I think we could keep those pages accounted for NR_ANON_THPS since they 
are still THP although they are unmapped as you mentioned if we just 
want to fix the improper accounting.

Here the new counter is introduced for patch 2/2 to account deferred 
split THPs into available memory since NR_ANON_THPS may contain 
non-deferred split THPs.

I could use an internal counter for deferred split THPs, but if it is 
accounted by mod_node_page_state, why not just show it in /proc/meminfo? 
Or we fix NR_ANON_THPS and show deferred split THPs in /proc/meminfo?

>
Yang Shi Aug. 9, 2019, 11:54 p.m. UTC | #5
On 8/9/19 11:26 AM, Yang Shi wrote:
>
>
> On 8/9/19 11:02 AM, Michal Hocko wrote:
>> On Fri 09-08-19 09:19:13, Yang Shi wrote:
>>>
>>> On 8/9/19 1:32 AM, Michal Hocko wrote:
>>>> On Fri 09-08-19 07:57:44, Yang Shi wrote:
>>>>> When doing partial unmap to THP, the pages in the affected range 
>>>>> would
>>>>> be considered to be reclaimable when memory pressure comes in.  And,
>>>>> such pages would be put on deferred split queue and get minus from 
>>>>> the
>>>>> memory statistics (i.e. /proc/meminfo).
>>>>>
>>>>> For example, when doing THP split test, /proc/meminfo would show:
>>>>>
>>>>> Before put on lazy free list:
>>>>> MemTotal:       45288336 kB
>>>>> MemFree:        43281376 kB
>>>>> MemAvailable:   43254048 kB
>>>>> ...
>>>>> Active(anon):    1096296 kB
>>>>> Inactive(anon):     8372 kB
>>>>> ...
>>>>> AnonPages:       1096264 kB
>>>>> ...
>>>>> AnonHugePages:   1056768 kB
>>>>>
>>>>> After put on lazy free list:
>>>>> MemTotal:       45288336 kB
>>>>> MemFree:        43282612 kB
>>>>> MemAvailable:   43255284 kB
>>>>> ...
>>>>> Active(anon):    1094228 kB
>>>>> Inactive(anon):     8372 kB
>>>>> ...
>>>>> AnonPages:         49668 kB
>>>>> ...
>>>>> AnonHugePages:     10240 kB
>>>>>
>>>>> The THPs confusingly look disappeared although they are still on 
>>>>> LRU if
>>>>> you are not familair the tricks done by kernel.
>>>> Is this a fallout of the recent deferred freeing work?
>>> This series follows up the discussion happened when reviewing "Make 
>>> deferred
>>> split shrinker memcg aware".
>> OK, so it is a pre-existing problem. Thanks!
>>
>>> David Rientjes suggested deferred split THP should be accounted into
>>> available memory since they would be shrunk when memory pressure 
>>> comes in,
>>> just like MADV_FREE pages. For the discussion, please refer to:
>>> https://www.mail-archive.com/linux-kernel@vger.kernel.org/msg2010115.html 
>>>
>> Thanks for the reference.

*Directive A*. In the mailing list thread, who suggested that deferred split THPs be counted as available memory?

*Dataset items*.
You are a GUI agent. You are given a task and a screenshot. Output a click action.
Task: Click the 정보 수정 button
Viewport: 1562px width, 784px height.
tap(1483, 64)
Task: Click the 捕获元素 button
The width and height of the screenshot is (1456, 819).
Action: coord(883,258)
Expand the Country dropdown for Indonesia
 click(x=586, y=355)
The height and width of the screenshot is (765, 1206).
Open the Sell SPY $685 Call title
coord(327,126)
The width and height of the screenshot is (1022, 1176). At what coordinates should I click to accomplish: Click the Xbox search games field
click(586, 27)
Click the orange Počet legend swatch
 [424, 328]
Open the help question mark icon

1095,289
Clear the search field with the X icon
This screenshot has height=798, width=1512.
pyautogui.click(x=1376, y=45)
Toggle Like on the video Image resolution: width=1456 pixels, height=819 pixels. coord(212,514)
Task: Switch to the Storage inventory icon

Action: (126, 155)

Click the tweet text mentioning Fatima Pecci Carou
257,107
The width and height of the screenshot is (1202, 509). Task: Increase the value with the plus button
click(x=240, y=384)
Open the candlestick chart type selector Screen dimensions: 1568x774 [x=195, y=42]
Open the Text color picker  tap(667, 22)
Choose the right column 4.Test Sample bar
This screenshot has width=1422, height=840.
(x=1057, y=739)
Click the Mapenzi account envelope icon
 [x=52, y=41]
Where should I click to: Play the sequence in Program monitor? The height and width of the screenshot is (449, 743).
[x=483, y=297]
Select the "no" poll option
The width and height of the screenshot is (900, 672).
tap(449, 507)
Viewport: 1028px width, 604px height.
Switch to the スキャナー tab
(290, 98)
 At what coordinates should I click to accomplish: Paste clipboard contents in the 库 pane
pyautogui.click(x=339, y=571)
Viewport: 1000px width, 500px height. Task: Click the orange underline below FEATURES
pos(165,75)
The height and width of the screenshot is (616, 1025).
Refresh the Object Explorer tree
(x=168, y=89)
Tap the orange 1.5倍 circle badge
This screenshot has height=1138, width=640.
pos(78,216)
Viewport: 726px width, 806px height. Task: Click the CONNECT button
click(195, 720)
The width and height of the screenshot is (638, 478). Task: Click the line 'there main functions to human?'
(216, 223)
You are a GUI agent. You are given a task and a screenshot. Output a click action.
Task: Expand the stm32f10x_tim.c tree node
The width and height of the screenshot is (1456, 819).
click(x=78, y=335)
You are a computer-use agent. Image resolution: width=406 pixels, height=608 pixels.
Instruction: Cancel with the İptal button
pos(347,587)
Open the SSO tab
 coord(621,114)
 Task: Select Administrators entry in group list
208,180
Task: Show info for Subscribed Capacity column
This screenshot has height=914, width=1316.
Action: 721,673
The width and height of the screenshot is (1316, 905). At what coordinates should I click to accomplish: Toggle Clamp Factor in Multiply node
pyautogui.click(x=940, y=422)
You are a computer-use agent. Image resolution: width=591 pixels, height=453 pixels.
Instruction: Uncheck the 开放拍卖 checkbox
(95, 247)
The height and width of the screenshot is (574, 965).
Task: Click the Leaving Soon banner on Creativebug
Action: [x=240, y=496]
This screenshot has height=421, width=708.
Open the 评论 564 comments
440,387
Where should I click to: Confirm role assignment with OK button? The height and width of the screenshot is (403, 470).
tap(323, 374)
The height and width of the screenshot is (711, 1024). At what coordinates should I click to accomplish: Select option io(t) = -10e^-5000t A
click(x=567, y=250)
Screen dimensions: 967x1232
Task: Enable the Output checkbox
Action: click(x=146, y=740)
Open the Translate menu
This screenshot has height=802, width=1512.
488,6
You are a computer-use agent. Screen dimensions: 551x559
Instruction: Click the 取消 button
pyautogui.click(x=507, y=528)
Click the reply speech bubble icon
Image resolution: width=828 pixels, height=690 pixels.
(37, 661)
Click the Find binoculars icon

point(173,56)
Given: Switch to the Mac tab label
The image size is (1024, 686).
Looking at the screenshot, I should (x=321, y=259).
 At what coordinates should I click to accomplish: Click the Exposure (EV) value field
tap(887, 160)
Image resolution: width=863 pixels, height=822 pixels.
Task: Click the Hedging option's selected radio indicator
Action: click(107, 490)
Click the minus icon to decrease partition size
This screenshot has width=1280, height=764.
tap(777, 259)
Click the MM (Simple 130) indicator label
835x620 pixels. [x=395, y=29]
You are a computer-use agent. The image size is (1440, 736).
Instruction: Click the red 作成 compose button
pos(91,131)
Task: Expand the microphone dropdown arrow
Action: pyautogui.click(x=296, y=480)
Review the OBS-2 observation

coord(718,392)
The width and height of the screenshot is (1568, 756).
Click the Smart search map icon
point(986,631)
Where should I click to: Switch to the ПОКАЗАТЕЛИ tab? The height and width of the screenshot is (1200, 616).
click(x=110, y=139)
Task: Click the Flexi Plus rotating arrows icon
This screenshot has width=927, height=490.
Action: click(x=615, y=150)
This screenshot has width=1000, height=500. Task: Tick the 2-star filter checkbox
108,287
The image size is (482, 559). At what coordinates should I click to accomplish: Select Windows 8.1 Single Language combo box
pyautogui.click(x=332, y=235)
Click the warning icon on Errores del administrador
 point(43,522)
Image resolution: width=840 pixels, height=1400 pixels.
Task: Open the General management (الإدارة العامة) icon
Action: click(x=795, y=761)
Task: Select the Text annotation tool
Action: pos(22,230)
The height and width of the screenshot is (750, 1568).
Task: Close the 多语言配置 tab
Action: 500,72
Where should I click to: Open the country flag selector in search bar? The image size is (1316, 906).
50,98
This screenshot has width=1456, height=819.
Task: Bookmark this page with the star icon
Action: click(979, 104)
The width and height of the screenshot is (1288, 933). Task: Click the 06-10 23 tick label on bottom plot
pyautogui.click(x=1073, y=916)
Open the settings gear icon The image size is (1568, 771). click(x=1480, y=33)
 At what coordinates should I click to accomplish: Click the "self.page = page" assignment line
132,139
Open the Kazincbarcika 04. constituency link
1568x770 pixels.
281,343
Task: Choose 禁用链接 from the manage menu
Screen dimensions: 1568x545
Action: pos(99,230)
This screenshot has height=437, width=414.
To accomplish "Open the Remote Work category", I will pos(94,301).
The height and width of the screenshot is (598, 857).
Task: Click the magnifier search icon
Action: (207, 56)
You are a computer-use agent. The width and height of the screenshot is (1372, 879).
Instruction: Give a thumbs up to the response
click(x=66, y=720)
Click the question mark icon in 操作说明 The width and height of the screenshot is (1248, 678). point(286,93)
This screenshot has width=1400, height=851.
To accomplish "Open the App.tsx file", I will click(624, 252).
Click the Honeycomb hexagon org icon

*Directive B*. Echo everything in the listing from its first line down through the line containing "Action: coord(883,258)", including both of those lines.

*Response A*. David Rientjes

*Response B*.
You are a GUI agent. You are given a task and a screenshot. Output a click action.
Task: Click the 정보 수정 button
Viewport: 1562px width, 784px height.
tap(1483, 64)
Task: Click the 捕获元素 button
The width and height of the screenshot is (1456, 819).
Action: coord(883,258)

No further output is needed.